Meu contrato tem multa apenas para o consumidor. E se a construtora descumprir suas obrigações?
O atraso na entrega do imóvel ou descumprimento contratual do fornecedor que impossibilite a utilização do imóvel no prazo correto, gera o direito de restituição integral dos valores pagos (súmula 543 do STJ).
Ainda, o consumidor pode pleitear indenização, de acordo com os danos sofridos em cada caso.
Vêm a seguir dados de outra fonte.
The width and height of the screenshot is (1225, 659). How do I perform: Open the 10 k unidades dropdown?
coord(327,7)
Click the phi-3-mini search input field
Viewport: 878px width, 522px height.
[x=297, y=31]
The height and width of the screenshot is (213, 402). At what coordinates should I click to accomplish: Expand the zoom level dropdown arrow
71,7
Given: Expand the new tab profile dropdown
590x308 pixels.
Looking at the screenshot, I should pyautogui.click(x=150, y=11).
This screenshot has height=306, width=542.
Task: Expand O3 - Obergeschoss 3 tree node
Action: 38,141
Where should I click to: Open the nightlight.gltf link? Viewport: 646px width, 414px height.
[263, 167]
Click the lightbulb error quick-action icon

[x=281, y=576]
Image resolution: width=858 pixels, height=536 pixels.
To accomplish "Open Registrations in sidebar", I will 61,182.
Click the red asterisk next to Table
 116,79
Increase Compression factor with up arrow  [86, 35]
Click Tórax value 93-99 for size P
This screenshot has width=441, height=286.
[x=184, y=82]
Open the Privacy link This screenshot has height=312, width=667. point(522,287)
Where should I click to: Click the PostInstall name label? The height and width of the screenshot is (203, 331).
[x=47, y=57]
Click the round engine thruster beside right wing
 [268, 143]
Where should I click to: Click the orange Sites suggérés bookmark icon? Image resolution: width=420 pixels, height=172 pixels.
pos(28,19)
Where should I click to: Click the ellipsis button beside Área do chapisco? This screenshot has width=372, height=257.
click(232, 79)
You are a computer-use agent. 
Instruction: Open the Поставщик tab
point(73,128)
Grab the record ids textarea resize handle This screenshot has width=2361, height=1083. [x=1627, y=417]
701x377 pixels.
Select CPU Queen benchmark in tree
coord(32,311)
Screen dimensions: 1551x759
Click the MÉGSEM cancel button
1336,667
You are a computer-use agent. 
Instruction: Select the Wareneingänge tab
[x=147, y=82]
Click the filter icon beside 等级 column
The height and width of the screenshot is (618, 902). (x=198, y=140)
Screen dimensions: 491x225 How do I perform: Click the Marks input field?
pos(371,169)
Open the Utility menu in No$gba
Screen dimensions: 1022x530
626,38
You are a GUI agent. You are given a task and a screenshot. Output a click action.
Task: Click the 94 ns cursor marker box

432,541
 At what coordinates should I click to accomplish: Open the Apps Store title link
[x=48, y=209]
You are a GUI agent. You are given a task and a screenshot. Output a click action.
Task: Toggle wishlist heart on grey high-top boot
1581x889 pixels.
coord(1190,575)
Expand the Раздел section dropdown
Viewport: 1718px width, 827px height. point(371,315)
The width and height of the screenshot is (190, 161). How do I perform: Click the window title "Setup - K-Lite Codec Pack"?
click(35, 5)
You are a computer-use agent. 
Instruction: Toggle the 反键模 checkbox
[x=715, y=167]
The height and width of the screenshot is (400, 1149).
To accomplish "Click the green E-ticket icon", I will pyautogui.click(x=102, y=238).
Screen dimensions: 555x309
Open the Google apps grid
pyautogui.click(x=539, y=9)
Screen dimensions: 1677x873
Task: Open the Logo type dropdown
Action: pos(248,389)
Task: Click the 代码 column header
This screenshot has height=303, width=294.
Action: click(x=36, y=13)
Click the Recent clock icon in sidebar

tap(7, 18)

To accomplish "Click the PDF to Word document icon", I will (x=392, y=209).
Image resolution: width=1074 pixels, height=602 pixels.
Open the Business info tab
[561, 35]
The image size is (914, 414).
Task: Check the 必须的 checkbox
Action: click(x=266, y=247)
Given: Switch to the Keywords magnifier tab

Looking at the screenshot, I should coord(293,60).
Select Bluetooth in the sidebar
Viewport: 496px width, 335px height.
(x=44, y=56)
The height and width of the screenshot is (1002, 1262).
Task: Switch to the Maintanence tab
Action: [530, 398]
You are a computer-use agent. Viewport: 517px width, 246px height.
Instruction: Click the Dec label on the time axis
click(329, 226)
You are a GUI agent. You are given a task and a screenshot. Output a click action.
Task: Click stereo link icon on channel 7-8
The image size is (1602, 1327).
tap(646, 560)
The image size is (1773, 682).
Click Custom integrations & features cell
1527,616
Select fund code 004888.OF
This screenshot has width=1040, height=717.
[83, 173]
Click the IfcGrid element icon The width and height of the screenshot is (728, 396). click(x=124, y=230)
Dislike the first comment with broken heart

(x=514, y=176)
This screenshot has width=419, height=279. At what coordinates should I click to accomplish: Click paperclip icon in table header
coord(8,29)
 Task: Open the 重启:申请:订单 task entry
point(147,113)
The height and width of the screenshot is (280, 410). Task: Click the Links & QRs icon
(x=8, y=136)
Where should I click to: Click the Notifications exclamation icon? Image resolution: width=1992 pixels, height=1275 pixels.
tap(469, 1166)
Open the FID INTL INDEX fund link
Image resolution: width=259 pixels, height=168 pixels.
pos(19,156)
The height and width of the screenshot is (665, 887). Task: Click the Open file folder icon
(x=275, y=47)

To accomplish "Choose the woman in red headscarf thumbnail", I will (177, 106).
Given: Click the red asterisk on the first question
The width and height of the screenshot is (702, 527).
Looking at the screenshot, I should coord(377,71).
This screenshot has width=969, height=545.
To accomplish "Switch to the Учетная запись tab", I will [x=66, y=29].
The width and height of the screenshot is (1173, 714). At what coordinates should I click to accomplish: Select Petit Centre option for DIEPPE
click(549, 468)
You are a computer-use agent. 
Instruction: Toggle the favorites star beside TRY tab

Sobre o valor da indenização, interessante a jurisprudência do Superior Tribunal de Justiça que adotou o seguinte critério:
Nos contratos anteriores à Lei 13.786/2018, havendo multa estipulada apenas contra o consumidor, seu valor deve ser considerado em casos de descumprimento por parte do fornecedor também. Ou seja, a multa contra o consumidor será válida contra o fornecedor, em regra, também como parâmetro indenizatório (STJ: tema repetitivo 971).
Nos contratos do Programa “Minha Casa Minha Vida” o contrato pode vir sem prazo para entrega, ou condicionado a financiamento?
Os contratos do Programa “Minha Casa Minha Vida” devem ter de forma clara, expressa e inteligível, o prazo certo para a entrega do imóvel, o qual não poderá estar vinculado à concessão do financiamento, ou a nenhum outro negócio jurídico, exceto o acréscimo do prazo de tolerância. (STJ: Tema Repetitivo 996).
Em caso de atraso ou descumprimento, o consumidor terá direito indenização, juros e correção monetária.
É importante mencionar que a rescisão nos casos do Programa “Minha Casa Minha Vida”, apesar da incidência do Código de Defesa do Consumidor, será submetida a normas especiais, sendo aconselhada a consulta a um profissional antes de qualquer decisão.
No fim das contas, vale a pena desistir da compra e venda de um imóvel financiado?
A resposta dependerá de cada caso. A parte que desiste de um contrato deverá arcar com os danos causados e com a frustração da expectativa da outra parte.
No caso, como tratado, as multas não são ilimitadas e cabe ao consumidor julgar a conveniência de arcar com a rescisão ou não.
Em todos os casos, considerando a importância e o valor de um contrato de financiamento de imóvel, é uma boa medida consultar um advogado para a análise do seu contrato.